Sam’s eyes gleamed—he was watching her face, her body language, prepared for any move she might make.  His smile turned even more tender.  “The thing about Dean is, he fundamentally doesn’t get revenge.  He talks a big game, but when we were taking you down, we worked with two hunters who killed us—literally killed us—and all Dean cared about was whether they’d get the job done.  Dean cares about harm reduction, about what you’re going to do tomorrow.”

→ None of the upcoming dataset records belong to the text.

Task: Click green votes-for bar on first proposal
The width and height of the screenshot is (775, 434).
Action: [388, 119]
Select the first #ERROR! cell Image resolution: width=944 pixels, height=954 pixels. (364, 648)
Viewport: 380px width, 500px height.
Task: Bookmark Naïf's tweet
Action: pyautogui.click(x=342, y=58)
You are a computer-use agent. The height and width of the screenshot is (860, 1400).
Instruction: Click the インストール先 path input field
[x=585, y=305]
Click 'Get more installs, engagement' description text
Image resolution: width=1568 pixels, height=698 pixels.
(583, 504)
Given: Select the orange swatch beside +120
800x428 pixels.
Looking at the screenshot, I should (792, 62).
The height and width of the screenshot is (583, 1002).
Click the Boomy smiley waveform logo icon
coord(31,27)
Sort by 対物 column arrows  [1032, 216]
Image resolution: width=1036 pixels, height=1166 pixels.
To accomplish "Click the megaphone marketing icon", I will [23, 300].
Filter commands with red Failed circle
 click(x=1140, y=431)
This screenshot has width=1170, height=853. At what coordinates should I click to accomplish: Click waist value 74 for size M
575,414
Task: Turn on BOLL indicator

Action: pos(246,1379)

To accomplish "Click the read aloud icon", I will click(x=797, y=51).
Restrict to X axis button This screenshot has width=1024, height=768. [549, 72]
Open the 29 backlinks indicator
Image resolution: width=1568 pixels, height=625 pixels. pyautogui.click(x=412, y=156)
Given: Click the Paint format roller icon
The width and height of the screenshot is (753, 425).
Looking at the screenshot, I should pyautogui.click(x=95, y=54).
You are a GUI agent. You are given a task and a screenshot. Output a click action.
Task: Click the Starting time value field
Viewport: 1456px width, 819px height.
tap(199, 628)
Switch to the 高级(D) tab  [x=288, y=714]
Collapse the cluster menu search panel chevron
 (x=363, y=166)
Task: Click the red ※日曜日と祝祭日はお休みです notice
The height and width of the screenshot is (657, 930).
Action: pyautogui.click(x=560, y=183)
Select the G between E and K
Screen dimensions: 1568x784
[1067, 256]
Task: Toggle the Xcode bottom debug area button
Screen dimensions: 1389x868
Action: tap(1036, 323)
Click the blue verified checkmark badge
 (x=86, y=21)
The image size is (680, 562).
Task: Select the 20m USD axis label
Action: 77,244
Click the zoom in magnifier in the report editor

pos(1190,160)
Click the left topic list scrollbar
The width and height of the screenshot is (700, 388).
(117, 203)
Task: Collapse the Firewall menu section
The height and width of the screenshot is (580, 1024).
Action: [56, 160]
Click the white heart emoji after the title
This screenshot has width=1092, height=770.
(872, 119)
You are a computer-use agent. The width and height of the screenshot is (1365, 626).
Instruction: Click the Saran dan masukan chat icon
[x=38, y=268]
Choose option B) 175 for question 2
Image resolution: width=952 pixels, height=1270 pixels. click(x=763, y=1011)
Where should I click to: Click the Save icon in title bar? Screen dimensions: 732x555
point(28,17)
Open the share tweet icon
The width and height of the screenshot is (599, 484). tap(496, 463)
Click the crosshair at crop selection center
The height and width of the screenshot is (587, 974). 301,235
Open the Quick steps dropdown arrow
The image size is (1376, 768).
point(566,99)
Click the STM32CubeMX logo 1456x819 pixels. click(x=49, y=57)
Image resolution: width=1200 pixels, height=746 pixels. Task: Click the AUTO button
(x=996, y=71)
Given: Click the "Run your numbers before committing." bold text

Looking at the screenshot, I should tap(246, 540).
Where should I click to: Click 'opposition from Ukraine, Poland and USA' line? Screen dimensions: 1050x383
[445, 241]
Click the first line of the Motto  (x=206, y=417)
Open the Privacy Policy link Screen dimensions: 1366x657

“I take it you’re leading up to your own more nuanced assessment.”  She recalled an internal debate.  Rochelle (who possibly was still alive, somewhere; possibly was tasked with finding and eliminating her) had agreed with her about taking decisive action against the Winchesters: “I fear we will live to regret attempting to coopt them.  Dean Winchester is a killer.  But he’s also sentimental.  He can be reached through appeals to our common humanity.  His brother is something rather more than that.”

At the time, she’d been confident of the ultimate outcome, even if she’d disagreed with the methods.  She’d assured Rochelle, “Sam Winchester hasn’t been given real access. We’re taking the necessary steps to win his sympathies, so that he won’t expect a reversal.”

“Yes, well,” Rochelle had said, “let’s hope he can be won over.”

Now, she felt Sam draw back the safety.  She wondered who would clean the car, and otherwise erase their traces.  “You shouldn’t have made my mother hurt Dean,” he said.

“In retrospect—”

 

END

 

 


End file.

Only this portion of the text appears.